[Stored records]
▶

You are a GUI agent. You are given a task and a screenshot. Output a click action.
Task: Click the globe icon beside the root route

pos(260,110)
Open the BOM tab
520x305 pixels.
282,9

◀

Rewrite the lines above as a numbered list, omitting any blank ones.

### RESPONSE BELOW:
1. You are a GUI agent. You are given a task and a screenshot. Output a click action.
2. Task: Click the globe icon beside the root route
3. pos(260,110)
4. Open the BOM tab
5. 520x305 pixels.
6. 282,9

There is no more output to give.